*** Opening The input ***

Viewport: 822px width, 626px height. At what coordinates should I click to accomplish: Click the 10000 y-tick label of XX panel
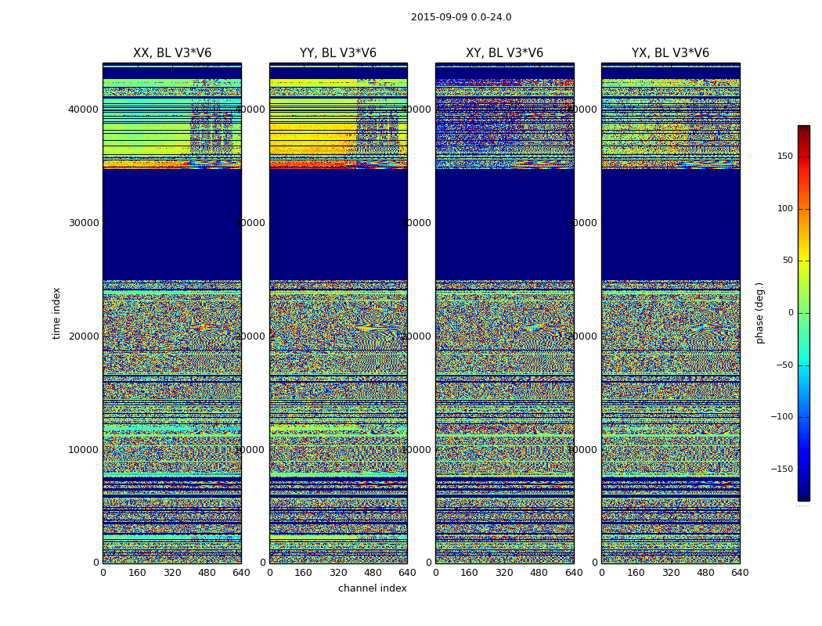point(83,450)
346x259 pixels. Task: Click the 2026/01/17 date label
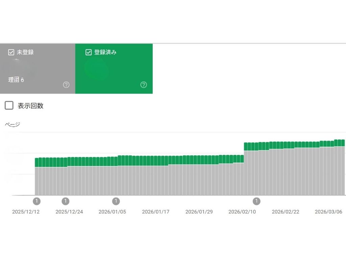[155, 212]
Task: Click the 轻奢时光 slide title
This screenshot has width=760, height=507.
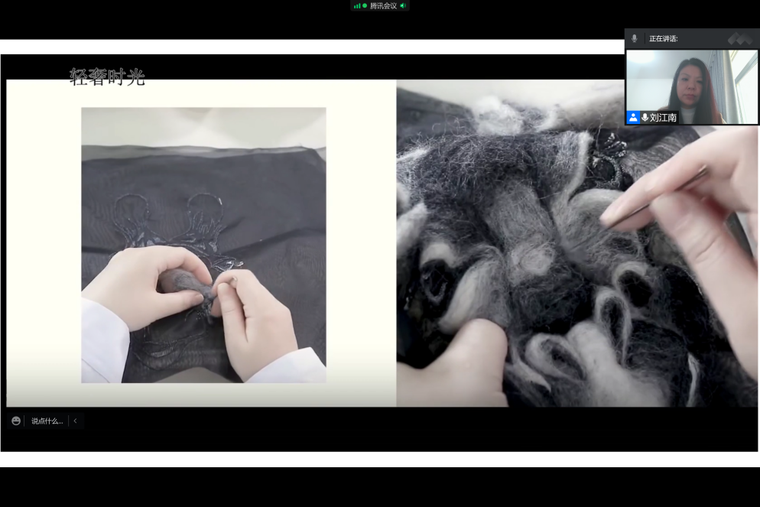Action: 107,76
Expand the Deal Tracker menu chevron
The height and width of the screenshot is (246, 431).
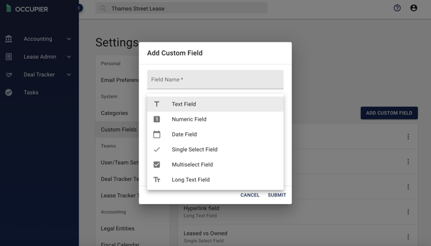pos(69,74)
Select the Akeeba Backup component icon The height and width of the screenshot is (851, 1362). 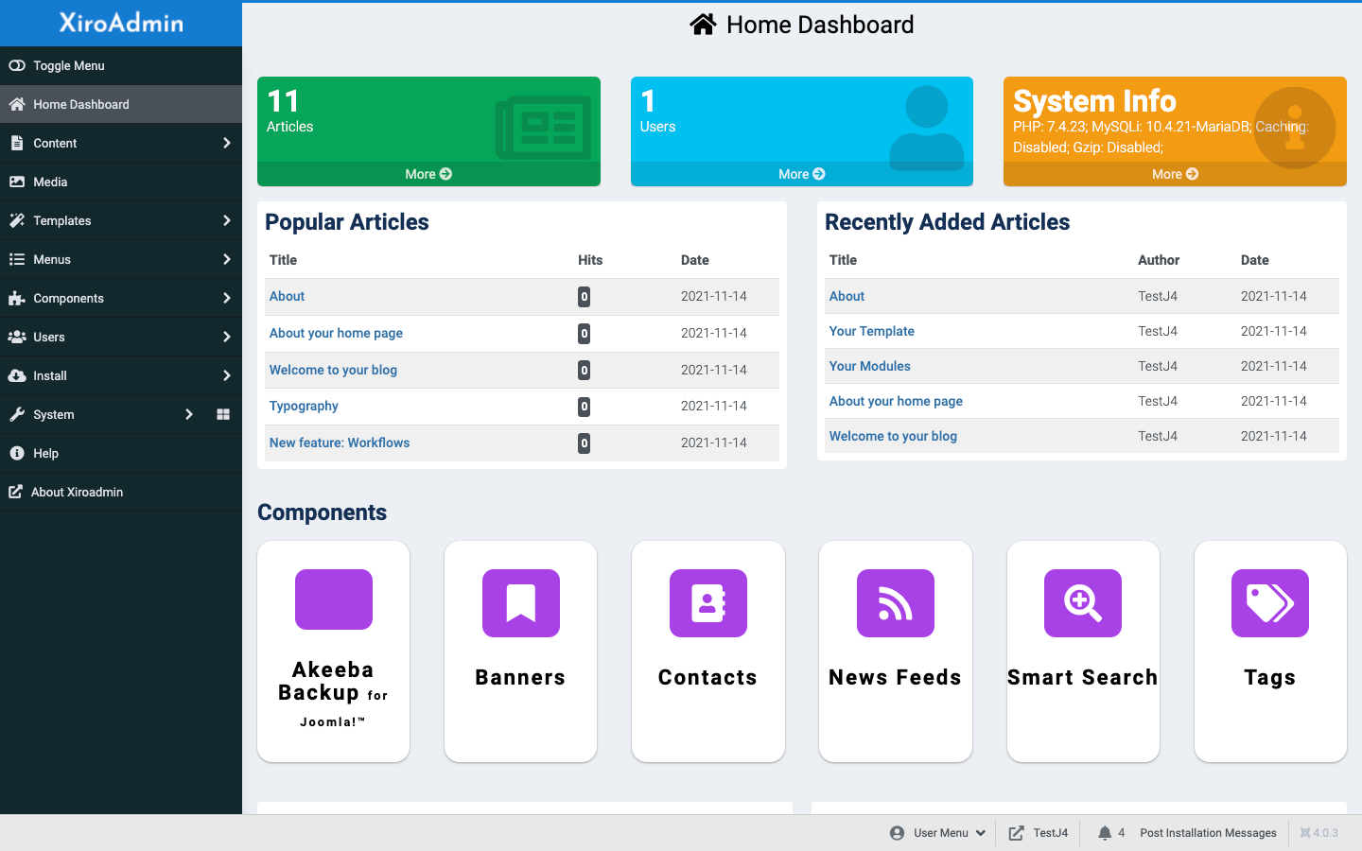pyautogui.click(x=333, y=599)
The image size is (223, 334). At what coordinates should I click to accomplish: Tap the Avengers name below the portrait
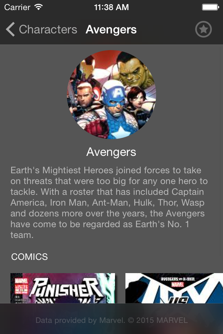tap(111, 152)
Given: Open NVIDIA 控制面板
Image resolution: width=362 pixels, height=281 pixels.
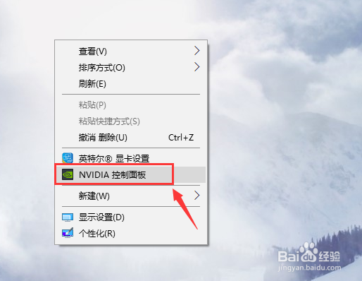Looking at the screenshot, I should coord(131,174).
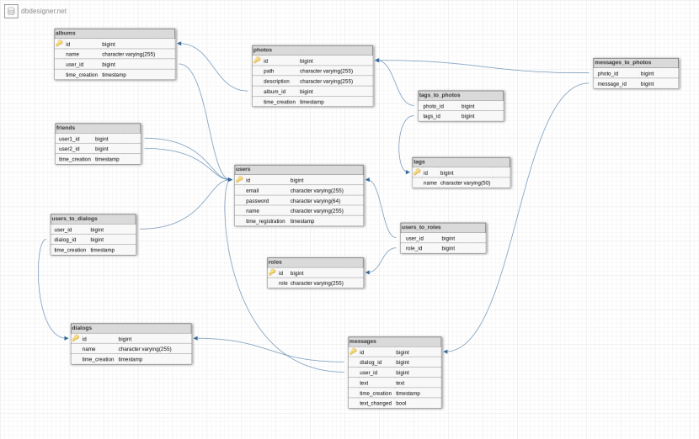Select the dialog_id field in messages table
This screenshot has width=699, height=439.
tap(371, 362)
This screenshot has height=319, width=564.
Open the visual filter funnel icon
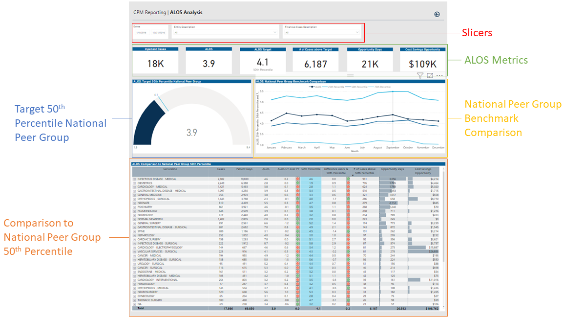pyautogui.click(x=419, y=76)
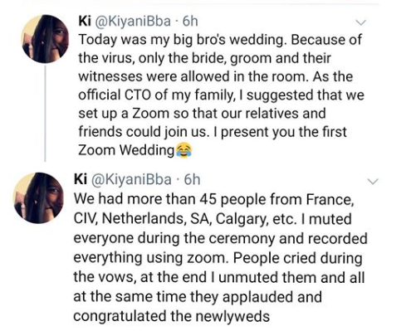This screenshot has width=411, height=331.
Task: Click display name Ki on second tweet
Action: 81,179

*** Closing The input ***

- _Task to complete_:
Your copy should hold only the lines from the line with "This screenshot has height=319, width=564." through the end of the data above, both ends included, transcribed exactly and without pictures.

- _Solution for this exercise_:
This screenshot has height=319, width=564.
Open the visual filter funnel icon
pyautogui.click(x=419, y=76)
This screenshot has width=411, height=331.
Task: Click display name Ki on second tweet
Action: 81,179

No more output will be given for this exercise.